People ask, "What's Twitter like?" I say, "Imagine being eaten by a lobster, yet your cries for help are met only with puns about shellfish"
I've created a venn diagram to illustrate why boycotting the #NOTW is pointless: http://t.co/dLaFsh3
Unless John Craven sacrifices Matt Baker to the Wicker Man at the end of Sunday's Countryfile, we may never see Spring.
So few people now buy CD singles that Scotch have managed to score a Top 10 hit with 'Laser Lens Cleaner'.
Sometimes I find Twitter stressful, so I've created this to help: http://twitpic.com/bda1nd
Super Injunction is the worst superhero ever: "What's his special power?" "He can't say" "Oh".
I like it when you can see the Moon in the day.
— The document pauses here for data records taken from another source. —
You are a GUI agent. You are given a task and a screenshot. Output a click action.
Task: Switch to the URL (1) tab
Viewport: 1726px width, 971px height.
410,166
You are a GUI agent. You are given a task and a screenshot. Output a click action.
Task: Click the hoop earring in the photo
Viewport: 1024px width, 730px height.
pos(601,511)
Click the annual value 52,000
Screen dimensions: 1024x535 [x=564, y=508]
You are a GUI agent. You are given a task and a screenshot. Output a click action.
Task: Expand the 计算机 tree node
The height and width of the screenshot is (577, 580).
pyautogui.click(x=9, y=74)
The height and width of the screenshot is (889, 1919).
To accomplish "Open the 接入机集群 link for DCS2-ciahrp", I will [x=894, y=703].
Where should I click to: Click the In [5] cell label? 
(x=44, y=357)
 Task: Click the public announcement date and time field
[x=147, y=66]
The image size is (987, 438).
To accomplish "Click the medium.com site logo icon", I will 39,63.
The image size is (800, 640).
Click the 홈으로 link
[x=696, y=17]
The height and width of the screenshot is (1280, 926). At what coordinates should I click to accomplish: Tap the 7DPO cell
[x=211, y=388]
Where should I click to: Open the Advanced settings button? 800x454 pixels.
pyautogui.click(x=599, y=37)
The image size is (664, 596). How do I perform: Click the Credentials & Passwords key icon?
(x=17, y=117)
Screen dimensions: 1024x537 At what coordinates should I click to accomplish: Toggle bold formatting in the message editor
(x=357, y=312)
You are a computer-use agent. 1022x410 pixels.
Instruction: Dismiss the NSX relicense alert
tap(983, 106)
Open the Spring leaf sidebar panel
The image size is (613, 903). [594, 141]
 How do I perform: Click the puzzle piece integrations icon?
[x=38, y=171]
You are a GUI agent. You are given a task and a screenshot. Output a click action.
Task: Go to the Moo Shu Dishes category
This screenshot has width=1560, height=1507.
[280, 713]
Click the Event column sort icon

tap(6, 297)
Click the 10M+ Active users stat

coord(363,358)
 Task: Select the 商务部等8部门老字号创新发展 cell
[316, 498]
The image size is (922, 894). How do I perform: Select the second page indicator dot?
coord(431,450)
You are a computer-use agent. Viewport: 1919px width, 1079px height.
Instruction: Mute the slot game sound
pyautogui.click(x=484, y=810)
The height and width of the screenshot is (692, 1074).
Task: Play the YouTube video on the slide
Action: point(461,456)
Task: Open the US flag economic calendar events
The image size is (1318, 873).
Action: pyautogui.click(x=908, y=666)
It's like he's put his clothes on and gone to work, then realises it's Sunday.
I'm glad there are no adverts on the BBC, but I'd still like to see something like this: http://twitpic.com/bh13j3
'Yours sincerely' sounds a bit old-fashioned, so I now sign off formal letters *sincereface*
Due to an autocorrect cock-up, my time machine only lets me travel into the furniture.
All sandwiches should, by law, be given a rating as to how difficult they are to eat in public.
RT @bbcnews Cameron: "I'm vaguely religious. I believe in the Mythical Eagle, Thxrrack, but do NOT believe he created the Universe in 1985."